• _Your goal_: In the news article about the $3 billion economic development grants, what share of the total is set aside for coal communities?

• _Provided text_:
[Start of Attachment]

WASHINGTON (AP) — President Joe Biden’s administration is beginning to make $3 billion in economic development grants available to communities — a tenfold increase in the program paid for by this year’s COVID-19 relief bill.
Commerce Secretary Gina Raimondo said her agency on Thursday will begin accepting applications for the competitive grants, which officials hope will create hundreds of thousands of jobs and help struggling cities and towns make long-term investments to drive development for years to come.
“This is about real help for communities across the country as they rebuild,” Raimondo said Wednesday in an interview with The Associated Press. “It’s about longer-term investments to help communities build themselves back from the bottom up in the ways that work best for them.”
The grants will be targeted at supporting local infrastructure, job training programs and developing new industries. Recipients will be selected on the basis of the anticipated return on investment to taxpayers. Raimondo was set to appear at Thursday’s White House press briefing to promote the new program.
“These are taxpayer dollars we are investing in communities, so we want to help them get recovery right,” Raimondo said. “These investments can help ensure they can rebuild more sustainably and more equitably in the ways that work best for them.”
The administration hopes that the competitive nature of the program will also coax private businesses and philanthropies to focus on rehabilitating their communities by making their own development commitments. There will be $1 billion available in a competitive process for 20 to 30 regions to spend on projects that would rebuild their economies, as well as $750 million in grants targeted for travel, tourism and outdoor recreation.
Fully 10% of the total will be earmarked for coal communities, which have struggled for decades amid the nation’s shift away from fossil fuels and are set to bear the economic brunt of the Biden administration’s even more aggressive efforts to move toward clean energy technologies.
“This is not hypothetical,” Raimondo said. “This is about real good-paying jobs today and investments needed to keep them coming.”

[End of Attachment]

• _Data excerpts_:
[Start of Attachment]

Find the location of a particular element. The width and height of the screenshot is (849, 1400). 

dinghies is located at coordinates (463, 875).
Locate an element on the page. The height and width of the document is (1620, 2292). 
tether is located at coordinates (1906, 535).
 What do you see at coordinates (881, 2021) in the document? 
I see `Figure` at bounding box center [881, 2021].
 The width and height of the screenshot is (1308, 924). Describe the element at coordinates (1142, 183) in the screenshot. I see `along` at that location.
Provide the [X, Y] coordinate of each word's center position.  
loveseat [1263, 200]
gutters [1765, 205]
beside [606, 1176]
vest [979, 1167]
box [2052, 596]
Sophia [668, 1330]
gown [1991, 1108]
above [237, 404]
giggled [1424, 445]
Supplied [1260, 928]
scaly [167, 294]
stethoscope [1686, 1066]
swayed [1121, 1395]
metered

[End of Attachment]

• _Written solution_: 10% of the total